XGBoost

SageMaker Example

Use XGBoost as a built-in algorithm

The XGBoost algorithm can be used 1) as a built-in algorithm, or 2) as a framework such as MXNet, PyTorch, or Tensorflow. If SageMaker XGBoost is used as a built-in algorithm in container version 0.90-2 or later, Amazon SageMaker Debugger will be available by default (i.e., zero code change experience). See XGBoost Algorithm AWS docmentation for more information on how to use XGBoost as a built-in algorithm. See Amazon SageMaker Debugger examples for sample notebooks that demonstrate debugging and monitoring capabilities of Amazon SageMaker Debugger. See SageMaker Python SDK for more information on how to configure the Amazon SageMaker Debugger from the Python SDK.

Use XGBoost as a framework

When SageMaker XGBoost is used as a framework, it is recommended that the hook is configured from the SageMaker Python SDK. By using SageMaker Python SDK, you can run different jobs (e.g., Processing jobs) on the SageMaker platform. You can retrieve the hook as follows.

import xgboost as xgb
from smdebug.xgboost import Hook

dtrain = xgb.DMatrix("train.libsvm")
dtest = xgb.DMatrix("test.libsmv")

hook = Hook.create_from_json_file()
hook.train_data = dtrain  # required
hook.validation_data = dtest  # optional
hook.hyperparameters = params  # optional

bst = xgb.train(
    params,
    dtrain,
    callbacks=[hook],
    evals_result=[(dtrain, "train"), (dvalid, "validation")]
)

Alternatively, you can also create the hook from smdebug’s Python API as shown in the next section.

Use the Debugger hook

If you are in a non-SageMaker environment, or even in SageMaker, if you want to configure the hook in a certain way in script mode, you can use the full Debugger hook API as follows.

import xgboost as xgb
from smdebug.xgboost import Hook

dtrain = xgb.DMatrix("train.libsvm")
dvalid = xgb.DMatrix("validation.libsmv")

hook = Hook(
    out_dir=out_dir,  # required
    train_data=dtrain,  # required
    validation_data=dvalid,  # optional
    hyperparameters=hyperparameters,  # optional
)

Full API

def __init__(
    self,
    out_dir,
    export_tensorboard = False,
    tensorboard_dir = None,
    dry_run = False,
    reduction_config = None,
    save_config = None,
    include_regex = None,
    include_collections = None,
    save_all = False,
    include_workers = "one",
    hyperparameters = None,
    train_data = None,
    validation_data = None,
)

Initializes the hook. Pass this object as a callback to xgboost.train().

  • out_dir (str): A path into which tensors and metadata will be written.

  • export_tensorboard (bool): Whether to use TensorBoard logs.

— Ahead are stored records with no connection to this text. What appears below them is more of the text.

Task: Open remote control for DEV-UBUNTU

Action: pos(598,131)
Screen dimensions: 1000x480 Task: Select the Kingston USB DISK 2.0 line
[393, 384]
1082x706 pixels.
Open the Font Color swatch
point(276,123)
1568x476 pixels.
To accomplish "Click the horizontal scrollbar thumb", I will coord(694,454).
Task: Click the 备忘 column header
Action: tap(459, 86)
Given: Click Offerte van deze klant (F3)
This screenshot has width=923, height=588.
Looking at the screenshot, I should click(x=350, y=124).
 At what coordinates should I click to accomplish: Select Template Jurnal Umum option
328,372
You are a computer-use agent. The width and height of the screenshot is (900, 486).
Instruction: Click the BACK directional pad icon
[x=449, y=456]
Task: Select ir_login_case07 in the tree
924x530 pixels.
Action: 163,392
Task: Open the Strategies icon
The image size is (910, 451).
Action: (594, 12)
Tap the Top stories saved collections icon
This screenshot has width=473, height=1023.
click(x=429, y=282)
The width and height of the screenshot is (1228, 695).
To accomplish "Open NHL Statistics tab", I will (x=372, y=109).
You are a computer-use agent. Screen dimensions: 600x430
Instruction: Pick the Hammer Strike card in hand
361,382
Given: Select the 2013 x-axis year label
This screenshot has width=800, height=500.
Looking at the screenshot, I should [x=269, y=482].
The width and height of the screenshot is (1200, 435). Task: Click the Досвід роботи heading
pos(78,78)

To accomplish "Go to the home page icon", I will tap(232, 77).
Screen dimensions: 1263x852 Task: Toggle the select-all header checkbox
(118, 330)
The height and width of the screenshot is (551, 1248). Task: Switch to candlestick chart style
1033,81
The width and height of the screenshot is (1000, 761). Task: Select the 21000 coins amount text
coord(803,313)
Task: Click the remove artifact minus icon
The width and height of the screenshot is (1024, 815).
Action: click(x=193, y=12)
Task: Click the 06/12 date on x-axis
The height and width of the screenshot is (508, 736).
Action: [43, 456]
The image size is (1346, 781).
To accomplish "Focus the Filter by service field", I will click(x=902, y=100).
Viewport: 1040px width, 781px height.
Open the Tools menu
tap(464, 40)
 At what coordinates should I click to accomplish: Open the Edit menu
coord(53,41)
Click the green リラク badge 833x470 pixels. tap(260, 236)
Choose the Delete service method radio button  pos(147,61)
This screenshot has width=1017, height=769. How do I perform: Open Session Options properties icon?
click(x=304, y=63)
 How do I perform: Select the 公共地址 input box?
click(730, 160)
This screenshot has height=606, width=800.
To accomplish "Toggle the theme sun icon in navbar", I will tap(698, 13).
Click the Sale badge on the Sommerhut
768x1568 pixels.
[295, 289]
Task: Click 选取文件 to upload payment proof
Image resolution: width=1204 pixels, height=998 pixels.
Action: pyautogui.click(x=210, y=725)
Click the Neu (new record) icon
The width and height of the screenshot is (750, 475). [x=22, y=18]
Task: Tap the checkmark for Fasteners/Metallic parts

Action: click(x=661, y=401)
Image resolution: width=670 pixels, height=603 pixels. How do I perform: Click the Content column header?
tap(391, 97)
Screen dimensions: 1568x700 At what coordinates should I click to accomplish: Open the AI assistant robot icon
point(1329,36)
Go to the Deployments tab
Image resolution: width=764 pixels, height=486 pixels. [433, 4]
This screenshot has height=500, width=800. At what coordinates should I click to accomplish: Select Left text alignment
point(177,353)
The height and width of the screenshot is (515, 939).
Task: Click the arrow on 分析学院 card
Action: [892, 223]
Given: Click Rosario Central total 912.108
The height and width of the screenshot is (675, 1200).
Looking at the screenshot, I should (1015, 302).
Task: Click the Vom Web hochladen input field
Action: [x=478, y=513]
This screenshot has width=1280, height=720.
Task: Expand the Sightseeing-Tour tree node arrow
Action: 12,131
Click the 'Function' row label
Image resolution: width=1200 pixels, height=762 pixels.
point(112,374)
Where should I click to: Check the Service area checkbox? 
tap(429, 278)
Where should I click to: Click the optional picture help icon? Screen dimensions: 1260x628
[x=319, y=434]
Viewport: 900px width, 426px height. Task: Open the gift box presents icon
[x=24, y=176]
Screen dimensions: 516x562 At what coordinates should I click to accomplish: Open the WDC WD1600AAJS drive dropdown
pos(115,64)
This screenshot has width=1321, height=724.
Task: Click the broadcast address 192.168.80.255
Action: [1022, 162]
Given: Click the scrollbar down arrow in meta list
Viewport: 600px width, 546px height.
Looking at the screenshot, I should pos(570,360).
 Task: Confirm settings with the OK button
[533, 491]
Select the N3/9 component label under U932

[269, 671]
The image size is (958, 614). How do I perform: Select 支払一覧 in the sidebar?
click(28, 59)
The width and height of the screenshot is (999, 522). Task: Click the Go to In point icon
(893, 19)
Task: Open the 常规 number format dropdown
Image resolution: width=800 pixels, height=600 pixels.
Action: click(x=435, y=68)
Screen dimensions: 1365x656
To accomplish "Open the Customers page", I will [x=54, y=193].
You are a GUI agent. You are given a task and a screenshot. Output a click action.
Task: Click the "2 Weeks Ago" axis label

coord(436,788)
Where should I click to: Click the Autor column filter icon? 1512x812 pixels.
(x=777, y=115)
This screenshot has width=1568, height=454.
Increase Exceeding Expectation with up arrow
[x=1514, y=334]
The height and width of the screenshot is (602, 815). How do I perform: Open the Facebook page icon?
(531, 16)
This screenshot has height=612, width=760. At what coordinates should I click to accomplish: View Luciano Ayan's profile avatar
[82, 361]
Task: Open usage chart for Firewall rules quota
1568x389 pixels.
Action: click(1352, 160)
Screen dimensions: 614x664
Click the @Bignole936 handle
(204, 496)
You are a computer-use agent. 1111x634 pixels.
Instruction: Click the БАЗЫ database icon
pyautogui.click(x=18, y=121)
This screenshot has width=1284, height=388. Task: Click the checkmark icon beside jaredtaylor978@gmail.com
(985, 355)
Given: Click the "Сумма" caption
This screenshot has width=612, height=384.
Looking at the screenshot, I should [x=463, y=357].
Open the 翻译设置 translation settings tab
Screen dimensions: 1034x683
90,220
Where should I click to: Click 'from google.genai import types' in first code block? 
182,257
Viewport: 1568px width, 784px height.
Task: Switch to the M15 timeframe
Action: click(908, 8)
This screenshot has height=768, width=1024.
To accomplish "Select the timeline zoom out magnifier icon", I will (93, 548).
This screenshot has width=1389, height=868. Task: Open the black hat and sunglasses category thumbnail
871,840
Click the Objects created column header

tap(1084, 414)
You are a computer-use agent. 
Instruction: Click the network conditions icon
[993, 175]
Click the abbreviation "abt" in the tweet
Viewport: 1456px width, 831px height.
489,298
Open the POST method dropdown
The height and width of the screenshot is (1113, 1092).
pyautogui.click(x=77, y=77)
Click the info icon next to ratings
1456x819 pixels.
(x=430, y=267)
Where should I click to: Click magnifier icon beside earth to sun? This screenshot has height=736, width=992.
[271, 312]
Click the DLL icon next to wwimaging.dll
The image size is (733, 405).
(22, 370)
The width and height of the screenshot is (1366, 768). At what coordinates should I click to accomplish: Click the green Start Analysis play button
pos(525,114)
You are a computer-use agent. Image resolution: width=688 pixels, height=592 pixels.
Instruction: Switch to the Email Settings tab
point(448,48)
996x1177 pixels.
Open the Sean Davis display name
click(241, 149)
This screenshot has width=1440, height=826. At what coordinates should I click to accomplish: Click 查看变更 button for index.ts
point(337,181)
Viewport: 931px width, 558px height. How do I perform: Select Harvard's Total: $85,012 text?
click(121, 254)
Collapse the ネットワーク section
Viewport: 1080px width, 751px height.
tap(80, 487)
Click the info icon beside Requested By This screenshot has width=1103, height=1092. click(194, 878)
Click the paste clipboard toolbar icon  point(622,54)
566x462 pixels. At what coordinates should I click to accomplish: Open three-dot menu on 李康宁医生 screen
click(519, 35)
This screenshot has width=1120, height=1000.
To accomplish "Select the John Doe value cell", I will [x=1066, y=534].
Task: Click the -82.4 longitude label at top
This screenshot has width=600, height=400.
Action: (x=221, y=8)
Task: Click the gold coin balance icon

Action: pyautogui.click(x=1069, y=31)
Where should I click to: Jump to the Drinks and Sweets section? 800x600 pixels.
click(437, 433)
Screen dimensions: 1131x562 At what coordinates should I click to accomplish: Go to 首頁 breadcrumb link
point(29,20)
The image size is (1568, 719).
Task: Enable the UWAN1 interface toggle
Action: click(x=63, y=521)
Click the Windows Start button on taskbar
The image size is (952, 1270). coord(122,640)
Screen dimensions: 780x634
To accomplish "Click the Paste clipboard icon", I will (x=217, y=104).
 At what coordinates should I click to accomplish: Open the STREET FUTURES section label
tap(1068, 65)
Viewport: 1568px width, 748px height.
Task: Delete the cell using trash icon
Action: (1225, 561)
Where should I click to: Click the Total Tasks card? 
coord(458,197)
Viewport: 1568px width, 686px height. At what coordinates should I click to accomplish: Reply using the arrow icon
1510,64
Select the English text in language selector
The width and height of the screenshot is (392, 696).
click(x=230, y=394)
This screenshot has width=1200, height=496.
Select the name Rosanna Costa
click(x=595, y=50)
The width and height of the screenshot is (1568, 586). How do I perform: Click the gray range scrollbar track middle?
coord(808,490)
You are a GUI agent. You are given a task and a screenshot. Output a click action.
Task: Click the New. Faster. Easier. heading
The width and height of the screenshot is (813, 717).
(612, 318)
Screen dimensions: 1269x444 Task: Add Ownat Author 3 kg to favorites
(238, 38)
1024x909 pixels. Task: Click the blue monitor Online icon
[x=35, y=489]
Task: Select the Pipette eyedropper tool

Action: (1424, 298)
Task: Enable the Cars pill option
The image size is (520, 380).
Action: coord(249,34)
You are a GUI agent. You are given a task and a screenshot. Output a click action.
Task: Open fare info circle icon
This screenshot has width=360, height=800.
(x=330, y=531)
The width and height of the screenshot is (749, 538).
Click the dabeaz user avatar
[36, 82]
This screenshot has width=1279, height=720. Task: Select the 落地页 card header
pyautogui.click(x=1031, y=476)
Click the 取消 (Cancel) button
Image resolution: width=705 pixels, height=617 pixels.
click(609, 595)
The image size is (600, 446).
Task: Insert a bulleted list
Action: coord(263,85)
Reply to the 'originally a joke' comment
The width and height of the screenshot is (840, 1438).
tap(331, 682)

  • tensorboard_dir (str): Where to save TensorBoard logs.

  • dry_run (bool): If true, evaluations are not actually saved to disk.

  • reduction_config (ReductionConfig object): Not supported in XGBoost and will be ignored.

  • save_config (SaveConfig object): See the Common API.

  • include_regex (list[str]): List of additional regexes to save.

  • include_collections (list[str]): List of collections to save.

  • save_all (bool): Saves all tensors and collections. WARNING: May be memory-intensive and slow.

  • include_workers (str): Used for distributed training, can also be “all”.

  • hyperparameters (dict): Booster params.

  • train_data (DMatrix object): Data to be trained.

  • validation_data (DMatrix object): Validation set for which metrics will evaluated during training.

See the Common API page for details about Collection, SaveConfig, and ReductionConfig.
See the Analysis page for details about analyzing a training job.